**STATED GOAL**
Please turn the listing below into a JSON list of strings, one string per line, leaving out any blank lines.

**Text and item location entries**
# # #
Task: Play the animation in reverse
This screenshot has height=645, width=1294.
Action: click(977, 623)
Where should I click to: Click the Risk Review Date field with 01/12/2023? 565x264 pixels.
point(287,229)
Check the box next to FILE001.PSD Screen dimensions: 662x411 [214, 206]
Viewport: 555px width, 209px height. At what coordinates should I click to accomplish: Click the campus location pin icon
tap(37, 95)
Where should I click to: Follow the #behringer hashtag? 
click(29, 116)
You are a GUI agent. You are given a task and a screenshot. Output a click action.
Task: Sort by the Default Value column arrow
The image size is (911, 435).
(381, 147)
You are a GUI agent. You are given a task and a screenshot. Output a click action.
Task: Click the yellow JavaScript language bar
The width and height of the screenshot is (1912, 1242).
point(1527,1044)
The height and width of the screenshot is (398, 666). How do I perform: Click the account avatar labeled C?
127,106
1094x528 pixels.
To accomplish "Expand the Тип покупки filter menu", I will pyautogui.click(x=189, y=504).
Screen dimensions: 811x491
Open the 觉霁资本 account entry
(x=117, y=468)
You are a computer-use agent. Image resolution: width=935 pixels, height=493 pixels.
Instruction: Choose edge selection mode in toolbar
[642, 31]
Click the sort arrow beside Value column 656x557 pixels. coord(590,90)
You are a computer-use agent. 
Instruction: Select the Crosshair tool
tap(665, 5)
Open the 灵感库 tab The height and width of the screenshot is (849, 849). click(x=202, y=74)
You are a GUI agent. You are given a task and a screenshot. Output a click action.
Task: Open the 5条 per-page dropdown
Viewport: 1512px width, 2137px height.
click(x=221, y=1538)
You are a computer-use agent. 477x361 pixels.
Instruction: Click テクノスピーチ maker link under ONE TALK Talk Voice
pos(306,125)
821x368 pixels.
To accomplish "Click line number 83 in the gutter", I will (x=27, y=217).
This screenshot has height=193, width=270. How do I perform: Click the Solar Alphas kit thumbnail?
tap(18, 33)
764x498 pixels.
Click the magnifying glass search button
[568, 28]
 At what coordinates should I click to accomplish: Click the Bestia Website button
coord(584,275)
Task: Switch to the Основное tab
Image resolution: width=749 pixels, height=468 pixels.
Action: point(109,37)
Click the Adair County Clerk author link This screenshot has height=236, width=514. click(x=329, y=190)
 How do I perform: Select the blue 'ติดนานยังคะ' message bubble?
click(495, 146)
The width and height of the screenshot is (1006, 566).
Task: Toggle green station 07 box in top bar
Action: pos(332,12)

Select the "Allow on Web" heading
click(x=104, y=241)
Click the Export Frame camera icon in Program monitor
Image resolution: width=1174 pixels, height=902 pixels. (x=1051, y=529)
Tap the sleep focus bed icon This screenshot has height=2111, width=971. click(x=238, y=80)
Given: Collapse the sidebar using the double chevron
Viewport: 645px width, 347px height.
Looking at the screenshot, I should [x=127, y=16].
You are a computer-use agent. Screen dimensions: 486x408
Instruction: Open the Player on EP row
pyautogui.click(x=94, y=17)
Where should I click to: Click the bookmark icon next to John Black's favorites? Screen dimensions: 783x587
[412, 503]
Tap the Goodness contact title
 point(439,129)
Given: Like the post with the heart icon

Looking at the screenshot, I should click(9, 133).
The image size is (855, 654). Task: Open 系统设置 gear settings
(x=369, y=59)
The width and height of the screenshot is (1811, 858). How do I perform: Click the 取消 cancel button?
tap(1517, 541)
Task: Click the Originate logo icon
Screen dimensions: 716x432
# # #
**TASK ANSWER**
[
  "Task: Play the animation in reverse",
  "This screenshot has height=645, width=1294.",
  "Action: click(977, 623)",
  "Where should I click to: Click the Risk Review Date field with 01/12/2023? 565x264 pixels.",
  "point(287,229)",
  "Check the box next to FILE001.PSD Screen dimensions: 662x411 [214, 206]",
  "Viewport: 555px width, 209px height. At what coordinates should I click to accomplish: Click the campus location pin icon",
  "tap(37, 95)",
  "Where should I click to: Follow the #behringer hashtag? ",
  "click(29, 116)",
  "You are a GUI agent. You are given a task and a screenshot. Output a click action.",
  "Task: Sort by the Default Value column arrow",
  "The image size is (911, 435).",
  "(381, 147)",
  "You are a GUI agent. You are given a task and a screenshot. Output a click action.",
  "Task: Click the yellow JavaScript language bar",
  "The width and height of the screenshot is (1912, 1242).",
  "point(1527,1044)",
  "The height and width of the screenshot is (398, 666). How do I perform: Click the account avatar labeled C?",
  "127,106",
  "1094x528 pixels.",
  "To accomplish \"Expand the Тип покупки filter menu\", I will pyautogui.click(x=189, y=504).",
  "Screen dimensions: 811x491",
  "Open the 觉霁资本 account entry",
  "(x=117, y=468)",
  "You are a computer-use agent. Image resolution: width=935 pixels, height=493 pixels.",
  "Instruction: Choose edge selection mode in toolbar",
  "[642, 31]",
  "Click the sort arrow beside Value column 656x557 pixels. coord(590,90)",
  "You are a computer-use agent. ",
  "Instruction: Select the Crosshair tool",
  "tap(665, 5)",
  "Open the 灵感库 tab The height and width of the screenshot is (849, 849). click(x=202, y=74)",
  "You are a GUI agent. You are given a task and a screenshot. Output a click action.",
  "Task: Open the 5条 per-page dropdown",
  "Viewport: 1512px width, 2137px height.",
  "click(x=221, y=1538)",
  "You are a computer-use agent. 477x361 pixels.",
  "Instruction: Click テクノスピーチ maker link under ONE TALK Talk Voice",
  "pos(306,125)",
  "821x368 pixels.",
  "To accomplish \"Click line number 83 in the gutter\", I will (x=27, y=217).",
  "This screenshot has height=193, width=270. How do I perform: Click the Solar Alphas kit thumbnail?",
  "tap(18, 33)",
  "764x498 pixels.",
  "Click the magnifying glass search button",
  "[568, 28]",
  " At what coordinates should I click to accomplish: Click the Bestia Website button",
  "coord(584,275)",
  "Task: Switch to the Основное tab",
  "Image resolution: width=749 pixels, height=468 pixels.",
  "Action: point(109,37)",
  "Click the Adair County Clerk author link This screenshot has height=236, width=514. click(x=329, y=190)",
  " How do I perform: Select the blue 'ติดนานยังคะ' message bubble?",
  "click(495, 146)",
  "The width and height of the screenshot is (1006, 566).",
  "Task: Toggle green station 07 box in top bar",
  "Action: pos(332,12)",
  "Select the \"Allow on Web\" heading",
  "click(x=104, y=241)",
  "Click the Export Frame camera icon in Program monitor",
  "Image resolution: width=1174 pixels, height=902 pixels. (x=1051, y=529)",
  "Tap the sleep focus bed icon This screenshot has height=2111, width=971. click(x=238, y=80)",
  "Given: Collapse the sidebar using the double chevron",
  "Viewport: 645px width, 347px height.",
  "Looking at the screenshot, I should [x=127, y=16].",
  "You are a computer-use agent. Screen dimensions: 486x408",
  "Instruction: Open the Player on EP row",
  "pyautogui.click(x=94, y=17)",
  "Where should I click to: Click the bookmark icon next to John Black's favorites? Screen dimensions: 783x587",
  "[412, 503]",
  "Tap the Goodness contact title",
  " point(439,129)",
  "Given: Like the post with the heart icon",
  "Looking at the screenshot, I should click(9, 133).",
  "The image size is (855, 654). Task: Open 系统设置 gear settings",
  "(x=369, y=59)",
  "The width and height of the screenshot is (1811, 858). How do I perform: Click the 取消 cancel button?",
  "tap(1517, 541)",
  "Task: Click the Originate logo icon",
  "Screen dimensions: 716x432"
]